Flâneuring by car: Lee Friedlander

The pictures make me realize that 

I am interested in something."

(Lee Friedlander)


In this affirmation, in this forced delegation to a few images of his eventual involvement in the world around him, we can find one of the keys to interpreting Lee Friedlander's photographic style.

An act of mediated perception, first through the camera's viewfinder, then from the result of a shot. It is a "looking through", which Friedlander, like other photographers, uses as a visual translation of his detached perception of reality and the surrounding space.

In 2008, Friedlander published "America by car", one of his most famous photographic works and the closest interpretation to that idea of ​​psychogeographic wandering and flaneuring that I am deepening in my research.








from http://magazine.photoluxfestival.it/lee-friedlander-america-by-car/,
accessed on 11/11/2022


The American photographer, like Robert Frank, Walker Evans, and Stephen Shore, but also David Byrne, embarks on a journey through 50 American states and chooses the car as his means of transport.

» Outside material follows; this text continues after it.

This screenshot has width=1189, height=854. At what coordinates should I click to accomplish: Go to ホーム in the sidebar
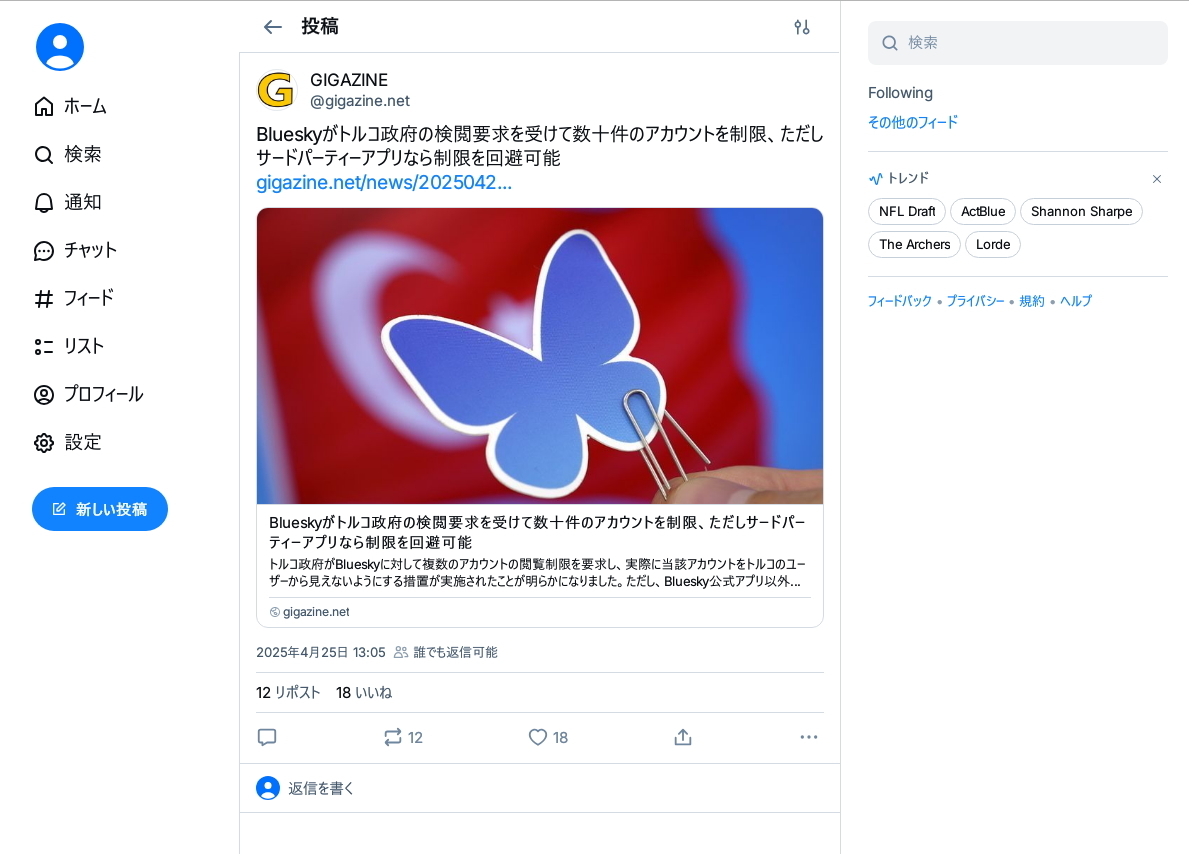click(71, 107)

from http://magazine.photoluxfestival.it/lee-friedlander-america-by-car/,
accessed on 11/11/2022


The cockpit of the car is a point of view. Car windows, windshields and rear-view mirrors are an artistic and philosophical idea of ​​"world view", which we can find in Patrick Keiller with his static or moving video shots on an escalator.

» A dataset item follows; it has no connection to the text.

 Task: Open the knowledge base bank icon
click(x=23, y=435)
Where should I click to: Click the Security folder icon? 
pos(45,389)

In a certain way, Friedlander relives the experience of the sixties: he takes black and white photographs of television screens in those years. Each screen, "punctum" in a composition of anonymous hotel rooms, is filmed in the act of transmitting vivid images of pop icons, political figures or minor celebrities of the time. This gives rise to his 2001 work, "The Little Screens". 

The screen's theme of the window that frames the world-subject, is recurrent in Friedlander's work.



"Friedlander uses the windshields and side- or rearview mirrors of cars as indirect framing devices. In effect, like his pictures of televisions, they are images of ‘little screens’."

Anton, Saul. Lee Friedlander (Afterall Books / One Work) (p.14). MIT Press. Kindle Ed.



from http://magazine.photoluxfestival.it/lee-friedlander-america-by-car/,
accessed on 11/11/2022


Friedlander's visual and philosophical choice is articulated in a complex mechanism where the image is the final result of what can be seen from the car through the lens of the camera used by the observer. It is as if Friedlander wants to be a pure outsider and introduces this complex mediation between himself and reality to be the "detached observer"- flaneur described by Baudelaire.





from http://magazine.photoluxfestival.it/lee-friedlander-america-by-car/,
accessed on 11/11/2022


When Friedlander travels and takes photographs from the car, it is as if the surrounding space engulfed the car but not the author. Between the author and the real space, there are some layers of detachment and visual mediation, but it is as if the surrounding environment entered the car through the windows to get in touch with the artist.


The car is simultaneously a means of travelling the world and a system of alienation from the world itself. 

If flâneur is the incarnation of the critical eye on urban alienation, the photographs taken in this way appear as the gaze of a flâneur who alienates himself by car. 

In Friedlander's work, we see traces of a modern interpretation of the flaneur, an observer of the world by means made available by progress, as effective in entering the lives of others as in isolating the observer from the real world: the car, the bus (Georges Georgiou), the plane, the nine eyes of Google Streetview cameras (Jon Rafman), the drones. Or even modern urban surveillance devices, such as crowd watchers.

When I look at the images of "America By Car", I relate them to work by Andrew Bush, "Vector Portraits" (1989-1997). 



In Roland Barthes's terms, the "stadium" consists of the environment traversed by the car, and the "punctum" consists of the images that the driver sees scrolling through the "screens" of the car. 

Again, modernity, with faster exposure times and the possibility of freezing an otherwise ever-moving world in images, provides the modern flaneur with a new and extremely volatile perspective to be re-examined through images.

"....– that in fact his photographs represent an evolving, playful and serious contemplation of the significance of the new technology."

Anton, Saul. Lee Friedlander (Afterall Books / One Work) (pp.14-15). MIT Press. Kindle Ed.